Monday 15 June 2009

A Day in Pasadena

25 April

Our day should have started with a visit to Frank Lloyd Wright's 1923 Millard Residence - La Miniatura. Sadly the owner could not be there to let us in so the pleasures of the garden were explored and windows peered into. Blockwork not wearing well on a heavily wooded and damp site.
(Illustrated below left)




On then to the much lauded Gamble House - Greene and Greene's masterpiece. (above right) The visit was preceded by a walk round viewing several - possibly dozens - of their houses. If you like Swiss chalets,these are for you. Beautifully set in leafly suburb; clever use of clinker brick in garden and garage walls.

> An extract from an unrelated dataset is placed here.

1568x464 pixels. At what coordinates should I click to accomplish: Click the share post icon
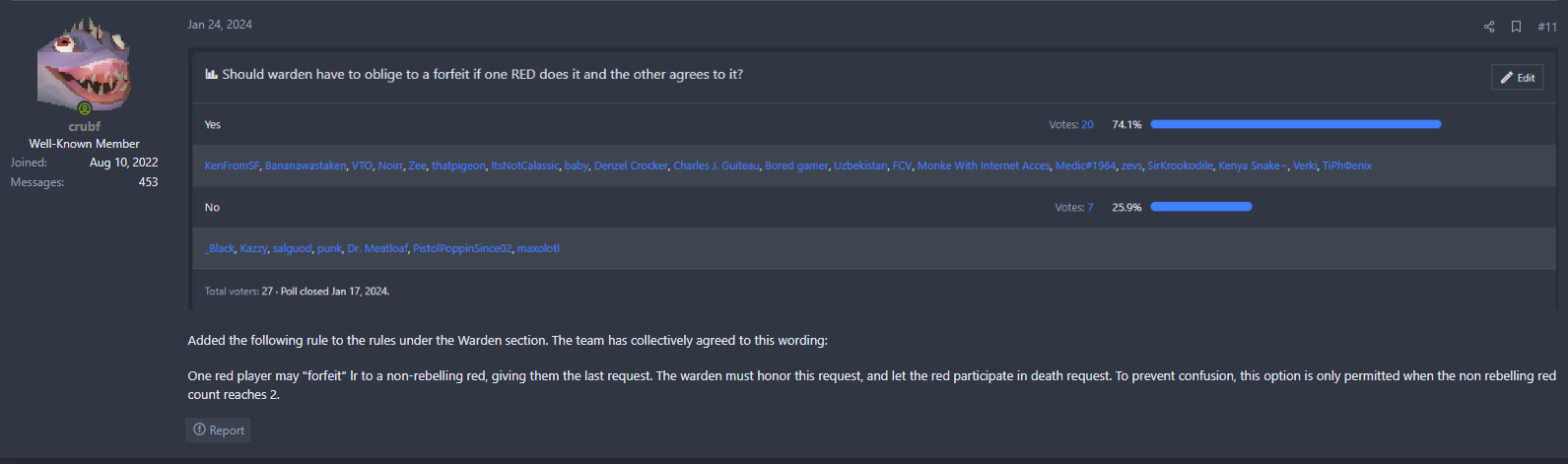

The Gamble House was, frankly, a bit much. Very precious - touching, photographing and possibly even breathing not permitted inside. The visible joinery was very clever and, in the best arts and crafts tradition, inventive to a fault. By the end of the tour one felt that the balance between art and craft had gone wrong. I am grateful to Mervyn Miller for putting things in perspective with a quote from Reyner Banham's 'Los Angeles':

'But tangled through this play of wide domestic spaces, uniting and differentiating them, is Greene's obsession with wooden construction and with visible craftsmanship. This obsession neatly footnotes Gebhard's observation of the way that European art movements (here, Arts and Crafts) lose their moral content and become forms of styling when they arrive on American soil. If the Gamble House is one of the ultimate gems of the Craftsman Movement in California it is also - in part - a paste jewel. Look into the roof spaces and you will find that the construction of what isn't seen , far from being carefully and loveingly wrought, tends to be the usual old US carpenter's crudwork, trued up with odds and ends of lumber and spiked together with cock-eyed six inch nails'

Says it all really. Not a house to live in.
Another Greene and Greene house is shown below right.











The afternoon visit to the Rose Bowl (above left) was a pleasure. Seating nearly 100,000 in an elegant bowl all of whom enjoy great views - pity anyone sitting other than in the covered boxes during a daytime game (if such happen) as there's no shade anywhere.